I did tons of research -- I learned the difference between a "Point-Cut" and a "Flat-Cut" - I learned to look for marbling and a fat cap -- I researched marinades. I was set.... until I went to the grocery store and got lost in the aisles of meat. Nothing said "Brisket" on it. Turns out, briskets are not big sellers (notice: foreshadowing). I was led to a side-cooler where the choices were all wrapped and frozen. The meat clerk told me this is the one that I wanted:
Since the meat clerk seemed to know about briskets (he mentioned "marbling") I took his word for it that the 4.3 lb of frozen brick-like meat would be satisfactory for my brisketparty.
Since it was frozen, I had to defrost it. All I can say is "HOLYSHIZ This is a huge piece of frozenness" and "This looks like a cadaver on an autopsy tray"
Here is my sous-chef. Since the brickmeat was so HUGE, I had to cut it in half to fit it into the crock-pot. It was supposed to marinade overnight in a freezer bag... however, there was not a chance in hades that this THING was going to fit in a bag. (Unless it was a body bag.) So I marinaded it in the crock-pot. Please note: My sous-chef was in charge of putting the spices in the bottom of the pot, and had no contact with the raw meat.
And here it is with the five-million spices we had to put on it. The Gerber Graduates were optional spices.
Then it came time to dump some apple cider on it. I had to dump some beer on it later.
And here's where the drama begins. The recipe said that this needed to cook for 10 hours, and the recipe was for 3 lbs of meat. I was cooking 4.3 lbs. I had important people arriving at 1pm. I had a previous Halloween Roast Incident where the crockpot cooked the meat at the speed of light and it turned out brick-like. I rationalized this out -- I have a new crock-pot cookbook. It HAS to have taken into account the faster cooking times of crockpots. I cannot risk a shorter cooking time and have people show up to a pot full of raw meat.
I woke up at 2am to turn the crock pot on and to add the additional liquid marinade.
I woke up at 8:15am (MY Mother's Day Gift) and it smelled like lunch-time. AH Shiz! Really?
This is what I found:
If you can't tell. It looked like 2 bricks in a pot full of fatty juices. I turned the crappot off and got ready for church. Brynn was singing this morning, so the whole family was attending. I spent the service brainstorming damage control methods (and taking turns with Jeremy walking around with Brandon).
So, when we got home, I sliced/shredded the brisket and sifted the marinade to get the chunks out (peppercorns, mustard seeds, etc) and then dumped the liquid over the meat. It went into the oven on LOW and I hoped that this would help the meat soak up the marinade and make it the tastiest thing ever.

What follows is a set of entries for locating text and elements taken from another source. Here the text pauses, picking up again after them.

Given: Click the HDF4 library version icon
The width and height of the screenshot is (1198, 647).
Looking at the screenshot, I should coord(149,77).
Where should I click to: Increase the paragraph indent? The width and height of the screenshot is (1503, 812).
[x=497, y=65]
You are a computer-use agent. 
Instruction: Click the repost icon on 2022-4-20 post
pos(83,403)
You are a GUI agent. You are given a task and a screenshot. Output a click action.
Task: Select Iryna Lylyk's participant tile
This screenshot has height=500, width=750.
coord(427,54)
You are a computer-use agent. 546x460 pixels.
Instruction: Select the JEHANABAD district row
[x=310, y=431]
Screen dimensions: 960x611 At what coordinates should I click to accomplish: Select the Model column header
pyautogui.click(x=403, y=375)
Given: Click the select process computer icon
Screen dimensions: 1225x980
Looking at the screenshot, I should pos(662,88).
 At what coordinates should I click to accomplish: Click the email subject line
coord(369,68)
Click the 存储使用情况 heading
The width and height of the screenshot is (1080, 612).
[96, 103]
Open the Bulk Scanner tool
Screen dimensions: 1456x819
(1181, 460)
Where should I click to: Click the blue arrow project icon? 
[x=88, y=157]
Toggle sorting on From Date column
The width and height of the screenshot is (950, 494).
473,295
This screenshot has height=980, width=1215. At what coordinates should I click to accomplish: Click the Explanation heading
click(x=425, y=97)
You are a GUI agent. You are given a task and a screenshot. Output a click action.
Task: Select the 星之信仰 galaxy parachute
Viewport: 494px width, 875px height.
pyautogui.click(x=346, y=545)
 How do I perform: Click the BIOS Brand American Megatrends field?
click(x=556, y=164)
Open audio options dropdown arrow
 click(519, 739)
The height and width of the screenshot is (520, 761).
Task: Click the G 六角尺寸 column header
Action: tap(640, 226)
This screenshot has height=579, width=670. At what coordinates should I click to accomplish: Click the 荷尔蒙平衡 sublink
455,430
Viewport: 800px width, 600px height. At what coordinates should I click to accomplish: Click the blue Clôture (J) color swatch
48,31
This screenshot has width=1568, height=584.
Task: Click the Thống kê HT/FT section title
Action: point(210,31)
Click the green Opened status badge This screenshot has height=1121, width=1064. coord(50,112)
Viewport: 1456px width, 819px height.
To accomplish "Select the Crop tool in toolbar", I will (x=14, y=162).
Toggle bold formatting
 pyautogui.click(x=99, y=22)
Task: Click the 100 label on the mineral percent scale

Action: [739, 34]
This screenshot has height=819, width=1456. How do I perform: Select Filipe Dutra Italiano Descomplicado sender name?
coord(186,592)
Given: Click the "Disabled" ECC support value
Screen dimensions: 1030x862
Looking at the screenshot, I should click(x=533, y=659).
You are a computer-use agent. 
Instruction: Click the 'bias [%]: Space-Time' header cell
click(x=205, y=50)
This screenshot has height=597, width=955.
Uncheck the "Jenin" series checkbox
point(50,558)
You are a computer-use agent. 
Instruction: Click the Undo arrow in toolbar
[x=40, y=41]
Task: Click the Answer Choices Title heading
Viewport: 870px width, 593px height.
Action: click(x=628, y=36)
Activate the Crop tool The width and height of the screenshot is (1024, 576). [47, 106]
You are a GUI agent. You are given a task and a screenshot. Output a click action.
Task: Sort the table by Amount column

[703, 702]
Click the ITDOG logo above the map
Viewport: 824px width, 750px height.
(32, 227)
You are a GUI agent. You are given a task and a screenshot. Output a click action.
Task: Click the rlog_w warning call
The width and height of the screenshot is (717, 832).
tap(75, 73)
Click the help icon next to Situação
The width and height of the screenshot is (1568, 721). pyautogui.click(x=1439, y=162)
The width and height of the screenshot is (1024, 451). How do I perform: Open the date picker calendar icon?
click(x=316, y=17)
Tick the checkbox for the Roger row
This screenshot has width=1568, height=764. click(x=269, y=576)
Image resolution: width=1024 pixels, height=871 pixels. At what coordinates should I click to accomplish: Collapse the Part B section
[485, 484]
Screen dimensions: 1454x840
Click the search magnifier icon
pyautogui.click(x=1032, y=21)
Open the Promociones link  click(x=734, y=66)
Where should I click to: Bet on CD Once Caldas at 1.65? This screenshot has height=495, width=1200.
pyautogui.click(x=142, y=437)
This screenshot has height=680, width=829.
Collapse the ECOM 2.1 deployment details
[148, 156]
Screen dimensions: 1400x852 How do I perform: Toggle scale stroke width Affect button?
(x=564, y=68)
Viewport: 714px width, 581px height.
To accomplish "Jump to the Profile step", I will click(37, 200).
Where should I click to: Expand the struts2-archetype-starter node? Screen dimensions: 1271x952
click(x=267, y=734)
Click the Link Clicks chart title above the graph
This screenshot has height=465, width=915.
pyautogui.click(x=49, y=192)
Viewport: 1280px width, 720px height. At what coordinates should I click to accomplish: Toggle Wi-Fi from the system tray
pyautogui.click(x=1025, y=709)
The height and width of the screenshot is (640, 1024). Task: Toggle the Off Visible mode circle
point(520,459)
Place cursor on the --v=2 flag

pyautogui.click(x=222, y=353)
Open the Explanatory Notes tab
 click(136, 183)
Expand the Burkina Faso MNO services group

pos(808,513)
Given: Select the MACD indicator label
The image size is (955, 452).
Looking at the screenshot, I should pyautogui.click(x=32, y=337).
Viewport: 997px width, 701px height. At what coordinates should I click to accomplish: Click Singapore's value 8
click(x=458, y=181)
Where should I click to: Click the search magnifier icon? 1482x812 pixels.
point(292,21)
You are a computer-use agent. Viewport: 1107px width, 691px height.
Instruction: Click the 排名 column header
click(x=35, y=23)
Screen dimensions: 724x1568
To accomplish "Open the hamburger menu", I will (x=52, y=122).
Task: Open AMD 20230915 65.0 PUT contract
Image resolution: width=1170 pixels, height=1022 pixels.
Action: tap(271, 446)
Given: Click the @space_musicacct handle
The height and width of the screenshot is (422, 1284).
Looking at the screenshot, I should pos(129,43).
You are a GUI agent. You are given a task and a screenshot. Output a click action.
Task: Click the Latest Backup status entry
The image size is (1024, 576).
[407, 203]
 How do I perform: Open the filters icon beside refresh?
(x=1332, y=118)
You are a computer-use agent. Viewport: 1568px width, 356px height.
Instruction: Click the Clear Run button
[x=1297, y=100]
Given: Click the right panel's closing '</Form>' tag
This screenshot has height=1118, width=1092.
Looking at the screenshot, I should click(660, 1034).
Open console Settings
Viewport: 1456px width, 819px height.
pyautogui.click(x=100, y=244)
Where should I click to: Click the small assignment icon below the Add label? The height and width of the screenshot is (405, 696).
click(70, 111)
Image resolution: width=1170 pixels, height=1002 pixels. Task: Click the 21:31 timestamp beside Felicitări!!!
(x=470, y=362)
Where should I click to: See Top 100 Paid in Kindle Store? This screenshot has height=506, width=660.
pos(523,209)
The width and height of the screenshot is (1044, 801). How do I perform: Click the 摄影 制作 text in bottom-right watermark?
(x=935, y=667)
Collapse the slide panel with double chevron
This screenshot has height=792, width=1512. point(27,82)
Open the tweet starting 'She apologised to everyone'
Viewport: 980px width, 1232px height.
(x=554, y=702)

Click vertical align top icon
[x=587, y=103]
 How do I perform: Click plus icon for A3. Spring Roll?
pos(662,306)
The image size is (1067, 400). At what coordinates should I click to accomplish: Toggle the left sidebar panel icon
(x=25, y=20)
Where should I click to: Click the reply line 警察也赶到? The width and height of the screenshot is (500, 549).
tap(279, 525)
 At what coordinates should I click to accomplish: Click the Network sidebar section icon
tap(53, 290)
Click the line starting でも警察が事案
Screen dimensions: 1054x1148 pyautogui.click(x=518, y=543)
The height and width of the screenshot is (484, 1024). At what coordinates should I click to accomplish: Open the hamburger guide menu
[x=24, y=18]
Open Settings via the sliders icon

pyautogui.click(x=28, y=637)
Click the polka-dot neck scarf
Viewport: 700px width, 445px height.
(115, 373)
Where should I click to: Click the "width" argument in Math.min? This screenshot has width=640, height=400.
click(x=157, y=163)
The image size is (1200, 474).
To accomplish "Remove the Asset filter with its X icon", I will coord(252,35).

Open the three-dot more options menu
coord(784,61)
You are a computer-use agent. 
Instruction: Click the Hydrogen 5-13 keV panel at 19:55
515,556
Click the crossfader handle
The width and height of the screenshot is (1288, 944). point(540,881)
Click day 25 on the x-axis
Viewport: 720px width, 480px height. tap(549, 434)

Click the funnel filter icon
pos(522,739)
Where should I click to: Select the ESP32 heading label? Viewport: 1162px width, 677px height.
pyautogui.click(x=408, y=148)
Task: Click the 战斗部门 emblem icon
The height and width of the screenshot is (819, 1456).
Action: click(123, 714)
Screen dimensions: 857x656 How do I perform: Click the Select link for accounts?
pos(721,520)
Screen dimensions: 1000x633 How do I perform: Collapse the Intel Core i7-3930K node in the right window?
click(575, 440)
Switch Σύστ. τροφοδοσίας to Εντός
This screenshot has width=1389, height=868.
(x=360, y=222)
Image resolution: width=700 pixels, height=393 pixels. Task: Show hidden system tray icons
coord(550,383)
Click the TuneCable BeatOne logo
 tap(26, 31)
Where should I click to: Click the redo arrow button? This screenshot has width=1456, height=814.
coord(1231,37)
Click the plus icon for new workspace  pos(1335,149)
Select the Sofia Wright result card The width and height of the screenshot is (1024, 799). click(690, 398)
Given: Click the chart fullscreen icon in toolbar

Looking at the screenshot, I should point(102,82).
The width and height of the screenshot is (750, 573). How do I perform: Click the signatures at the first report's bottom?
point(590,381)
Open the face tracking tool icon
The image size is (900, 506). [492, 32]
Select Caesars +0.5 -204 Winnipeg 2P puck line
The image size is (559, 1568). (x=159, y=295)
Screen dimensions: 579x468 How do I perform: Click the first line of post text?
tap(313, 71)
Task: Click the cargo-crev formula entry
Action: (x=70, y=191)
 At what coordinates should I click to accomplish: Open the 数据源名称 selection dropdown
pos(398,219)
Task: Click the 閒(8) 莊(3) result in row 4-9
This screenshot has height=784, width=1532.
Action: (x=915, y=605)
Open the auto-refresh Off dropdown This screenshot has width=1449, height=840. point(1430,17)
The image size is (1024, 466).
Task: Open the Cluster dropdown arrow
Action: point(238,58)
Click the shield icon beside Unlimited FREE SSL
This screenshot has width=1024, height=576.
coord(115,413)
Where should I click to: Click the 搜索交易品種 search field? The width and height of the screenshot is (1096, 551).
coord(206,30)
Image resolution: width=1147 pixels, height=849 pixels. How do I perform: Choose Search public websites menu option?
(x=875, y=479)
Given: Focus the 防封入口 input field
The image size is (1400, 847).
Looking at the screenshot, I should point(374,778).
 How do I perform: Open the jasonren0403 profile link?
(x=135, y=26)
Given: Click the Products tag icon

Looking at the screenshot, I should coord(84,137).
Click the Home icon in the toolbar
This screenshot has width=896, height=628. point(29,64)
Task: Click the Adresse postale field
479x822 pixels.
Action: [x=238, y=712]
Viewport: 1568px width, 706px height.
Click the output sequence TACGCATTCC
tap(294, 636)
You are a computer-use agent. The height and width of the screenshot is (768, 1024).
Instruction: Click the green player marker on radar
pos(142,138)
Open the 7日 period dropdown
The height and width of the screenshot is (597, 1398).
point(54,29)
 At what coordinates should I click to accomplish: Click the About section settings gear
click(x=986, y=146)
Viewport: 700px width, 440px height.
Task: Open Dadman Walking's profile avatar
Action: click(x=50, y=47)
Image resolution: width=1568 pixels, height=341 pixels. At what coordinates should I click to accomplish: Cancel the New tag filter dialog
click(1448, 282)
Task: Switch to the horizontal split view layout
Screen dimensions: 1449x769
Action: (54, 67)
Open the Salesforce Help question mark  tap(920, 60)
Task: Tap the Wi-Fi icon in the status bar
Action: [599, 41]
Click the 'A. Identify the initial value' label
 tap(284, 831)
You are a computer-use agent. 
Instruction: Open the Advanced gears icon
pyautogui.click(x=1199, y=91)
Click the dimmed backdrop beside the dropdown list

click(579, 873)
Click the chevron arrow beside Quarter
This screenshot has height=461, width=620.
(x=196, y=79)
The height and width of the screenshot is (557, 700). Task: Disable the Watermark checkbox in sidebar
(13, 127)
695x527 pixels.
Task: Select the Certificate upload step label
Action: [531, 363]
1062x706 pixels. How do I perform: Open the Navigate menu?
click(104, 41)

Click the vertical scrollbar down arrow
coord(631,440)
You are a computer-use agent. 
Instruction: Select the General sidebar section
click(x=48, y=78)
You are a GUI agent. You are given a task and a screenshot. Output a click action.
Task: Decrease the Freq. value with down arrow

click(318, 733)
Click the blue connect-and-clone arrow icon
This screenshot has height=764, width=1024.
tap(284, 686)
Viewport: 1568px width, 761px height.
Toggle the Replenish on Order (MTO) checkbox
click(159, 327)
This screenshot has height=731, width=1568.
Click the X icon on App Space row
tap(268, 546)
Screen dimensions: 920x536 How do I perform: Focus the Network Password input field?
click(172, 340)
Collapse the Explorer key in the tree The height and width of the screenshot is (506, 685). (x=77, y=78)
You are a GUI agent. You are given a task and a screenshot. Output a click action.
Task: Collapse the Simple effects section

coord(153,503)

This is what it looked like after damage-control:
And this is what it looked like when I served it to people. Yep, that's right. It had a "bland" flavor and additonal salt was needed. (If you can't tell, Jeremy is salting the entire pan of meat in this picture, as a favor to everybody else.)
I was going to take a "final" picture of the brisket sandwiches along side the beans that I also made, but at this point, it just felt like more unnecessary work.
And I refuse REFUSE to give anybody this recipe. Don't ask.